Global foundry supplier Trends force a record year, with TSMC accounting for almost seven in every ten dollars of revenue and Samsung facing a widening gap. TrendForce said last year the world’s top 10 pure-play foundries posted combined annual revenue of about $169.5 billion, up 26.3% from the previous year, the industry’s highest ever.

TSMC, the dominant player, reported roughly $122.54 billion in revenue and a 69.9% market share. The company’s top-line growth of 36.1% year-on-year was the fastest among leading foundries, driven by surging demand for advanced nodes used in AI servers, graphics processors, and specialized accelerators such as Google’s Tensor Processing Units.

Samsung Electronics ranked second, with annual revenue around $12.63 billion and a 7.2% market share, down from the prior year. The company’s year-over-year revenue slipped about 3.9%, and its share fell about 2.2 percentage points, widening the gap with TSMC to more than 60 percentage points.

In the fourth quarter, Samsung showed signs of improvement, with revenue up 6.7% from the previous quarter and its share edging higher by 0.3 percentage points. TrendForce attributed this to shipments of new 2-nanometer products and the production of logic dies for the higher-bandwidth memory standard HBM4, which are used in high-end AI and HPC systems.

China’s SMIC, the largest Chinese foundry, held third place with revenue of about $9.33 billion and a 5.32% share, up 16.2% from a year earlier. The company’s gains reflect broader demand dynamics in China’s chip supply chain, though its share remains well behind TSMC’s.

Looking ahead, TrendForce warned that rising memory prices could dampen demand for finished devices, creating uncertainty for orders and fab utilization in the second half of the year. The industry’s trajectory will influence US-facing supply chains, given the central role of leading-edge foundries in modern AI chips, data-center accelerators, and consumer electronics.

Why this matters for the United States: American technology firms rely heavily on foundries for cutting-edge semiconductors that power AI, cloud services, and advanced computing. TSMC’s dominance means supply stability and pricing for high-end chips can significantly affect the cost and pace of innovation for U.S. products from servers to autonomous systems.

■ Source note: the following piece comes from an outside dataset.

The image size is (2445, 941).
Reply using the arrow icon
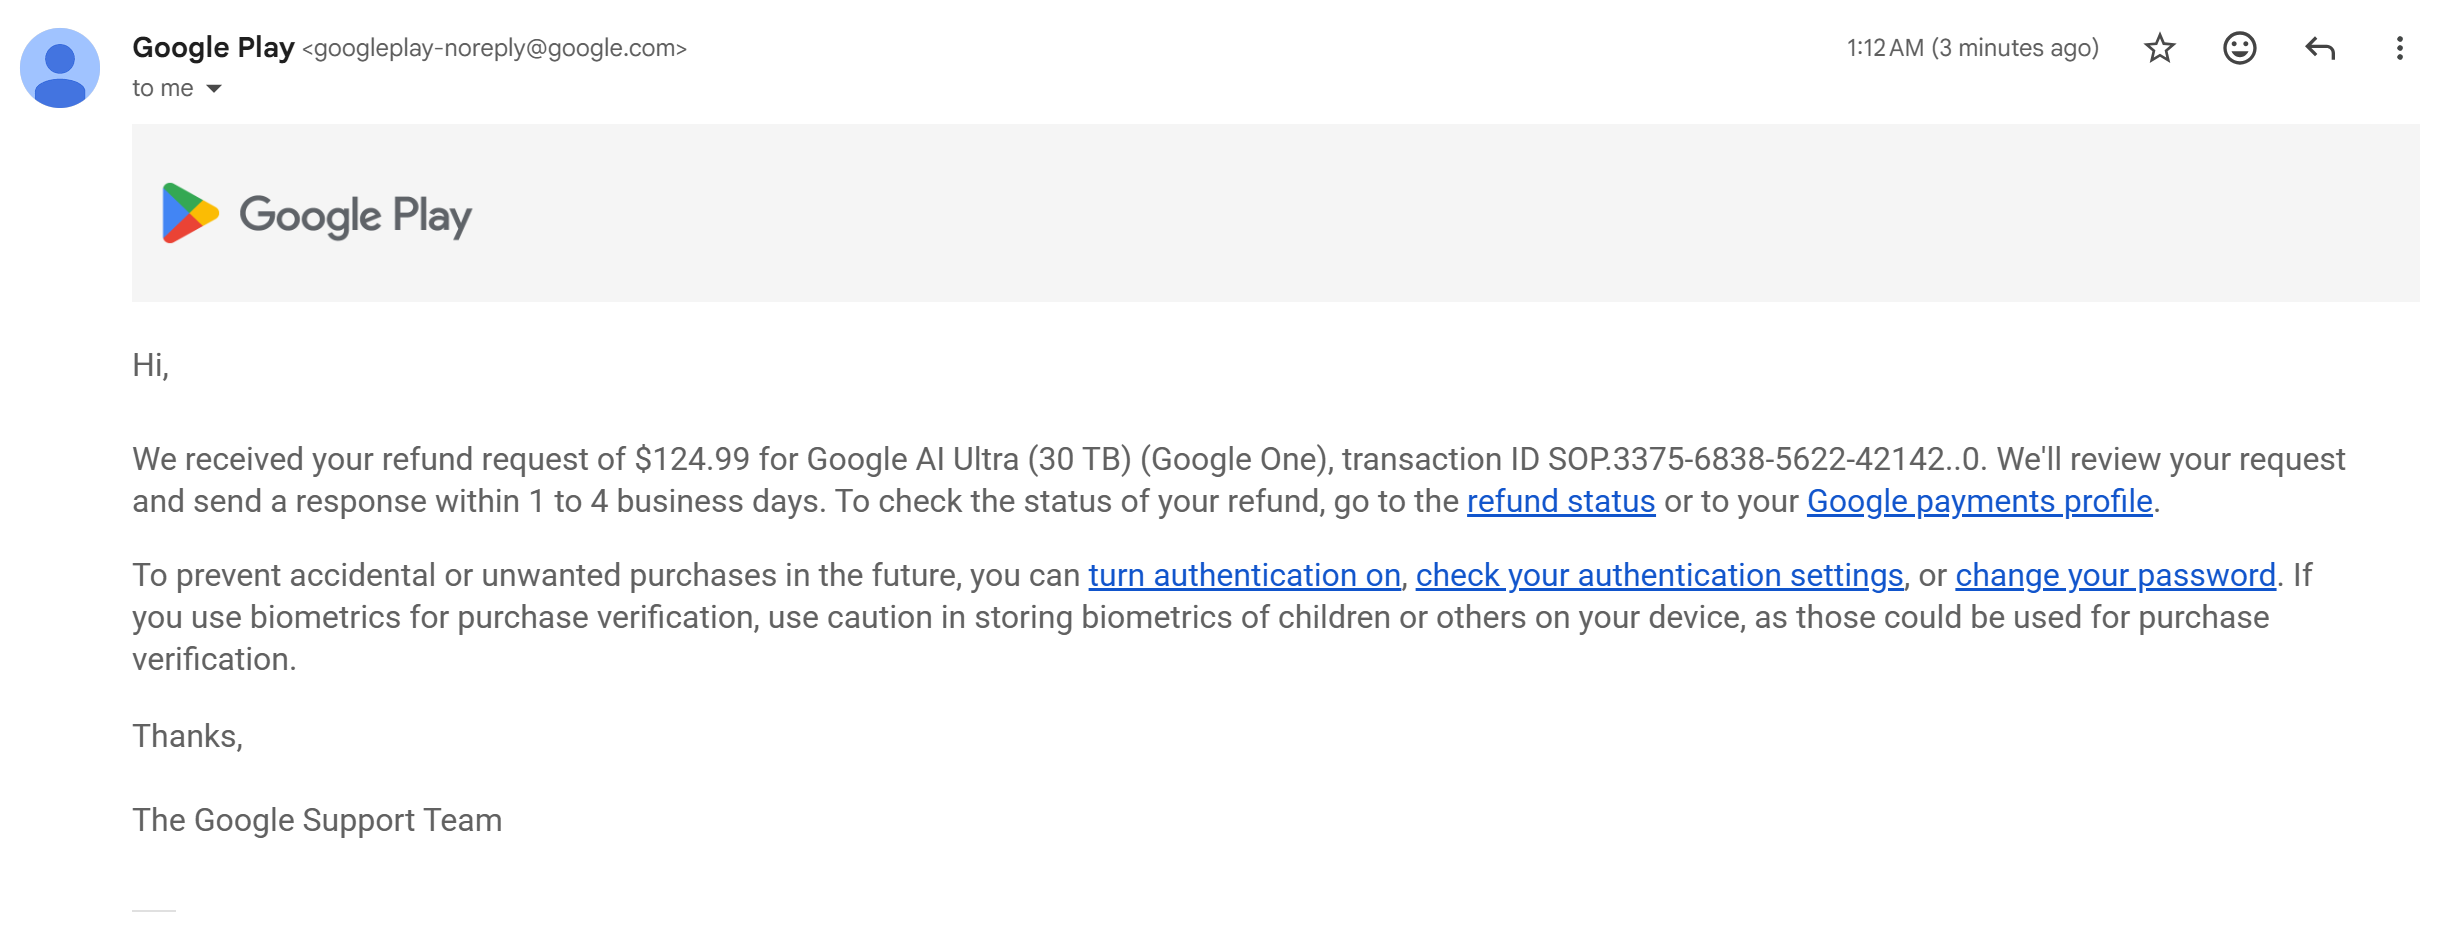2320,48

Memory and specialty-process demand also shape prices and availability of components used in data centers and electronics sold in the U.S. As policy makers seek to diversify supply chains and bolster domestic chip manufacturing, developments in Taiwan, Korea, and China’s foundry sectors will influence American industry, national security assessments, and investment in next-generation technologies.